What needs to be done → Look through the data and write out every line with the word "will" in it.

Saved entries
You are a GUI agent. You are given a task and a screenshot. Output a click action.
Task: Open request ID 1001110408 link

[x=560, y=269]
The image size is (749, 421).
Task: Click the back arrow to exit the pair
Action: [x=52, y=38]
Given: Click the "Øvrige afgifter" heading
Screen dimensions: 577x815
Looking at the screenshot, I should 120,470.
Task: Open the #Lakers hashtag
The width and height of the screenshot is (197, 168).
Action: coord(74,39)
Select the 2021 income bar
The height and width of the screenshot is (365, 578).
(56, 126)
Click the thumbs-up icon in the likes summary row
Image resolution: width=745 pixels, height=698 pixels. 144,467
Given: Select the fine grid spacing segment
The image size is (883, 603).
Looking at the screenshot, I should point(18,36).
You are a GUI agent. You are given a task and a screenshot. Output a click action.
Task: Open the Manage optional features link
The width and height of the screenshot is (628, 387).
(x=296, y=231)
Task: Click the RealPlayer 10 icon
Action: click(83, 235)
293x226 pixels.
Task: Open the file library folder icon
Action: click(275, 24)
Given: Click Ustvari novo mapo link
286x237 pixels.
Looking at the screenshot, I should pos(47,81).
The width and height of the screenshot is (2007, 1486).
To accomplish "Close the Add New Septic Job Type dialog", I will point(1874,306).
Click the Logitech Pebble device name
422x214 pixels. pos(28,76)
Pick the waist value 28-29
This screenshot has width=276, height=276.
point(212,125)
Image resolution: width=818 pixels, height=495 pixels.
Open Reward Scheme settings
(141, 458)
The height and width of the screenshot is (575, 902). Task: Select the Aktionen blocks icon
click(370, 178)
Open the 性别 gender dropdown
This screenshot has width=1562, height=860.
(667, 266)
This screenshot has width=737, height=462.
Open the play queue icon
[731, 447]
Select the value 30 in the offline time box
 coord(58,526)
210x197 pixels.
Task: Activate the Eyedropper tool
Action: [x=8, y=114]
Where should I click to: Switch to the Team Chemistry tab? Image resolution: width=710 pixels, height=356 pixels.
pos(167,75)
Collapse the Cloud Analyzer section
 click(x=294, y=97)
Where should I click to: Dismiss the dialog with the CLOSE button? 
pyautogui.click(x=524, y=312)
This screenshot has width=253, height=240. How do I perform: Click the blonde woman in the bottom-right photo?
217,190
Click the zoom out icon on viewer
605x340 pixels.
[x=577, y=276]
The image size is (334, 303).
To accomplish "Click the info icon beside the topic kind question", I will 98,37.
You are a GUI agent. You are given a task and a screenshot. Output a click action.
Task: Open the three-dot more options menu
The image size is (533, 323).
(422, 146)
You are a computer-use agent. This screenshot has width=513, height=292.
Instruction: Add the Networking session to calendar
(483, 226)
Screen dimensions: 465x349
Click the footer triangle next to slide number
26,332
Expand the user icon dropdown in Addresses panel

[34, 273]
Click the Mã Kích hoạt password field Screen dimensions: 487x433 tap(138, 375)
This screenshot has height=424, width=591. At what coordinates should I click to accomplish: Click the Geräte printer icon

Result of the task →
To accomplish "Close the Add New Septic Job Type dialog", I will point(1874,306).
To accomplish "Click the info icon beside the topic kind question", I will 98,37.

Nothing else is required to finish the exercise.